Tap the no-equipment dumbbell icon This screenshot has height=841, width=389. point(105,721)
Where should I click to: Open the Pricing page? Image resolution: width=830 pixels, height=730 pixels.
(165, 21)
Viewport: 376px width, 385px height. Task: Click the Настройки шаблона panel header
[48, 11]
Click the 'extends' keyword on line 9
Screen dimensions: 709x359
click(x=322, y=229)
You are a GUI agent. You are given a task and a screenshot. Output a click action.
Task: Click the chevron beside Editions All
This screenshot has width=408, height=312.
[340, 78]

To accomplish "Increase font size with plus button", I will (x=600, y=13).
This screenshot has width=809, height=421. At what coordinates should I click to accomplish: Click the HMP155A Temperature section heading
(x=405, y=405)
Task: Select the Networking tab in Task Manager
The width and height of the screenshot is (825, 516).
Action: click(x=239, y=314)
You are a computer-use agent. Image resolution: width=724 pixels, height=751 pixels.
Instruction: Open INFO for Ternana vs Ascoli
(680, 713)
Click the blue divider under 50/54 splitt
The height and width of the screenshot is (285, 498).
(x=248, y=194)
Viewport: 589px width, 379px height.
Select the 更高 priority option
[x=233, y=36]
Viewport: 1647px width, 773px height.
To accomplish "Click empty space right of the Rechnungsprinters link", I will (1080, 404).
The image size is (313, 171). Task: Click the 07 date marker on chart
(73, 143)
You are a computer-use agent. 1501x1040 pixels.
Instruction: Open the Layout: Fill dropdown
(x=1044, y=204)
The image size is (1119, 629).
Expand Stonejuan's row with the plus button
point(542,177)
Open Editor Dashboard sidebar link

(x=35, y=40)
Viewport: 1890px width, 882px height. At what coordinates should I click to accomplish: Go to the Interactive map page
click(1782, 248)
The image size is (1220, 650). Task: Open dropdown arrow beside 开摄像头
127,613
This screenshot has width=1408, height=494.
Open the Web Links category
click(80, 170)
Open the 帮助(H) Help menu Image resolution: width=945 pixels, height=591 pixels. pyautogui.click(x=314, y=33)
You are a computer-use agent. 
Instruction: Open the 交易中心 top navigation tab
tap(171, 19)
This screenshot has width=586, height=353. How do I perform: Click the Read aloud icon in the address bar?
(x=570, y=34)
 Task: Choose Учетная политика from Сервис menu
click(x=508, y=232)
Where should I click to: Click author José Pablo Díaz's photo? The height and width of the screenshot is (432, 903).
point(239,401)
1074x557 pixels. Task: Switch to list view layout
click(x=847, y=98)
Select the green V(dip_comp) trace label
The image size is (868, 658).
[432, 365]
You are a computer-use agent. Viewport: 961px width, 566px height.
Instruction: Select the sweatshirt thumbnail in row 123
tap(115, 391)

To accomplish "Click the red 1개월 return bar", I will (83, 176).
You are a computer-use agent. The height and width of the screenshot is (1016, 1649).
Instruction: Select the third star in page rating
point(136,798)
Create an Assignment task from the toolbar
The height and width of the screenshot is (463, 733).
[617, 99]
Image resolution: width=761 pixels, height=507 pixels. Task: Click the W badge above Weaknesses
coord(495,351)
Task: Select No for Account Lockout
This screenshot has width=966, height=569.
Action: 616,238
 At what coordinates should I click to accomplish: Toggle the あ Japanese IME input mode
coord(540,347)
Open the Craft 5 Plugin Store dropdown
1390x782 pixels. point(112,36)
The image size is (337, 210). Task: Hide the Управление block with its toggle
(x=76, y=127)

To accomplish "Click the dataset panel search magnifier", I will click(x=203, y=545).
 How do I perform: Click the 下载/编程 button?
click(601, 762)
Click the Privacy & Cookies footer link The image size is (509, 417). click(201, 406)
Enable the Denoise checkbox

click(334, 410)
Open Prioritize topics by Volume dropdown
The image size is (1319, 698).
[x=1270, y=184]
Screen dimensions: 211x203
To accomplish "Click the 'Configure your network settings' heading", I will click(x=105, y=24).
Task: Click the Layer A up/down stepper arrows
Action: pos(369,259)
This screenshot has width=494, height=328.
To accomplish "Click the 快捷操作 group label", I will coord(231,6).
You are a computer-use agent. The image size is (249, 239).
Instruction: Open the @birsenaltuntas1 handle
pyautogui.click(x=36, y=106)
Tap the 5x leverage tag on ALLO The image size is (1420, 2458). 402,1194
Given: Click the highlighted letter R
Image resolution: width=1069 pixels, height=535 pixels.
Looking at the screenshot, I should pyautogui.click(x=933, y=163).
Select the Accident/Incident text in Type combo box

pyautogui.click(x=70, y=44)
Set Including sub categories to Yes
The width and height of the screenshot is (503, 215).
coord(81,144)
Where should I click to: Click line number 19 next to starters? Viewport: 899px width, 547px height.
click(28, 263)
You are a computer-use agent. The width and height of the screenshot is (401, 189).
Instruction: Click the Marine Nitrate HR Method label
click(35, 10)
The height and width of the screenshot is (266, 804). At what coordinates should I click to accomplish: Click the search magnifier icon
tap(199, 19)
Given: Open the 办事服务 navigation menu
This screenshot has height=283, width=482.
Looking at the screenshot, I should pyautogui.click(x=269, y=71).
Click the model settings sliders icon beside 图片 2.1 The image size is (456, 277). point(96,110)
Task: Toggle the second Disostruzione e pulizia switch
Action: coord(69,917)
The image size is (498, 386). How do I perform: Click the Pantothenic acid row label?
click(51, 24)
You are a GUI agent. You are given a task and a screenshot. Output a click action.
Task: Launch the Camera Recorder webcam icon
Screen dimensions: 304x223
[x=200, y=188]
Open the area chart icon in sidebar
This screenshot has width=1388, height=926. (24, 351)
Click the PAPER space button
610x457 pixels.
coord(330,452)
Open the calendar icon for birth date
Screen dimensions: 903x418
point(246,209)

-- PROBLEM STATEMENT --
Every entry must be repeated exactly; none may be skipped.

-- TASK OUTPUT --
Tap the no-equipment dumbbell icon This screenshot has height=841, width=389. point(105,721)
Where should I click to: Open the Pricing page? Image resolution: width=830 pixels, height=730 pixels.
(165, 21)
Viewport: 376px width, 385px height. Task: Click the Настройки шаблона panel header
[48, 11]
Click the 'extends' keyword on line 9
Screen dimensions: 709x359
click(x=322, y=229)
You are a GUI agent. You are given a task and a screenshot. Output a click action.
Task: Click the chevron beside Editions All
This screenshot has width=408, height=312.
[340, 78]

To accomplish "Increase font size with plus button", I will (x=600, y=13).
This screenshot has width=809, height=421. At what coordinates should I click to accomplish: Click the HMP155A Temperature section heading
(x=405, y=405)
Task: Select the Networking tab in Task Manager
The width and height of the screenshot is (825, 516).
Action: click(x=239, y=314)
You are a computer-use agent. Image resolution: width=724 pixels, height=751 pixels.
Instruction: Open INFO for Ternana vs Ascoli
(680, 713)
Click the blue divider under 50/54 splitt
The height and width of the screenshot is (285, 498).
(x=248, y=194)
Viewport: 589px width, 379px height.
Select the 更高 priority option
[x=233, y=36]
Viewport: 1647px width, 773px height.
To accomplish "Click empty space right of the Rechnungsprinters link", I will (1080, 404).
The image size is (313, 171). Task: Click the 07 date marker on chart
(73, 143)
You are a computer-use agent. 1501x1040 pixels.
Instruction: Open the Layout: Fill dropdown
(x=1044, y=204)
The image size is (1119, 629).
Expand Stonejuan's row with the plus button
point(542,177)
Open Editor Dashboard sidebar link

(x=35, y=40)
Viewport: 1890px width, 882px height. At what coordinates should I click to accomplish: Go to the Interactive map page
click(1782, 248)
The image size is (1220, 650). Task: Open dropdown arrow beside 开摄像头
127,613
This screenshot has width=1408, height=494.
Open the Web Links category
click(80, 170)
Open the 帮助(H) Help menu Image resolution: width=945 pixels, height=591 pixels. pyautogui.click(x=314, y=33)
You are a computer-use agent. 
Instruction: Open the 交易中心 top navigation tab
tap(171, 19)
This screenshot has width=586, height=353. How do I perform: Click the Read aloud icon in the address bar?
(x=570, y=34)
 Task: Choose Учетная политика from Сервис menu
click(x=508, y=232)
Where should I click to: Click author José Pablo Díaz's photo? The height and width of the screenshot is (432, 903).
point(239,401)
1074x557 pixels. Task: Switch to list view layout
click(x=847, y=98)
Select the green V(dip_comp) trace label
The image size is (868, 658).
[432, 365]
You are a computer-use agent. Viewport: 961px width, 566px height.
Instruction: Select the sweatshirt thumbnail in row 123
tap(115, 391)

To accomplish "Click the red 1개월 return bar", I will (83, 176).
You are a computer-use agent. The height and width of the screenshot is (1016, 1649).
Instruction: Select the third star in page rating
point(136,798)
Create an Assignment task from the toolbar
The height and width of the screenshot is (463, 733).
[617, 99]
Image resolution: width=761 pixels, height=507 pixels. Task: Click the W badge above Weaknesses
coord(495,351)
Task: Select No for Account Lockout
This screenshot has width=966, height=569.
Action: 616,238
 At what coordinates should I click to accomplish: Toggle the あ Japanese IME input mode
coord(540,347)
Open the Craft 5 Plugin Store dropdown
1390x782 pixels. point(112,36)
The image size is (337, 210). Task: Hide the Управление block with its toggle
(x=76, y=127)

To accomplish "Click the dataset panel search magnifier", I will click(x=203, y=545).
 How do I perform: Click the 下载/编程 button?
click(601, 762)
Click the Privacy & Cookies footer link The image size is (509, 417). click(201, 406)
Enable the Denoise checkbox

click(334, 410)
Open Prioritize topics by Volume dropdown
The image size is (1319, 698).
[x=1270, y=184]
Screen dimensions: 211x203
To accomplish "Click the 'Configure your network settings' heading", I will click(x=105, y=24).
Task: Click the Layer A up/down stepper arrows
Action: pos(369,259)
This screenshot has width=494, height=328.
To accomplish "Click the 快捷操作 group label", I will coord(231,6).
You are a computer-use agent. The image size is (249, 239).
Instruction: Open the @birsenaltuntas1 handle
pyautogui.click(x=36, y=106)
Tap the 5x leverage tag on ALLO The image size is (1420, 2458). 402,1194
Given: Click the highlighted letter R
Image resolution: width=1069 pixels, height=535 pixels.
Looking at the screenshot, I should pyautogui.click(x=933, y=163).
Select the Accident/Incident text in Type combo box

pyautogui.click(x=70, y=44)
Set Including sub categories to Yes
The width and height of the screenshot is (503, 215).
coord(81,144)
Where should I click to: Click line number 19 next to starters? Viewport: 899px width, 547px height.
click(28, 263)
You are a computer-use agent. The width and height of the screenshot is (401, 189).
Instruction: Click the Marine Nitrate HR Method label
click(35, 10)
The height and width of the screenshot is (266, 804). At what coordinates should I click to accomplish: Click the search magnifier icon
tap(199, 19)
Given: Open the 办事服务 navigation menu
This screenshot has height=283, width=482.
Looking at the screenshot, I should pyautogui.click(x=269, y=71).
Click the model settings sliders icon beside 图片 2.1 The image size is (456, 277). point(96,110)
Task: Toggle the second Disostruzione e pulizia switch
Action: coord(69,917)
The image size is (498, 386). How do I perform: Click the Pantothenic acid row label?
click(51, 24)
You are a GUI agent. You are given a task and a screenshot. Output a click action.
Task: Launch the Camera Recorder webcam icon
Screen dimensions: 304x223
[x=200, y=188]
Open the area chart icon in sidebar
This screenshot has width=1388, height=926. (24, 351)
Click the PAPER space button
610x457 pixels.
coord(330,452)
Open the calendar icon for birth date
Screen dimensions: 903x418
point(246,209)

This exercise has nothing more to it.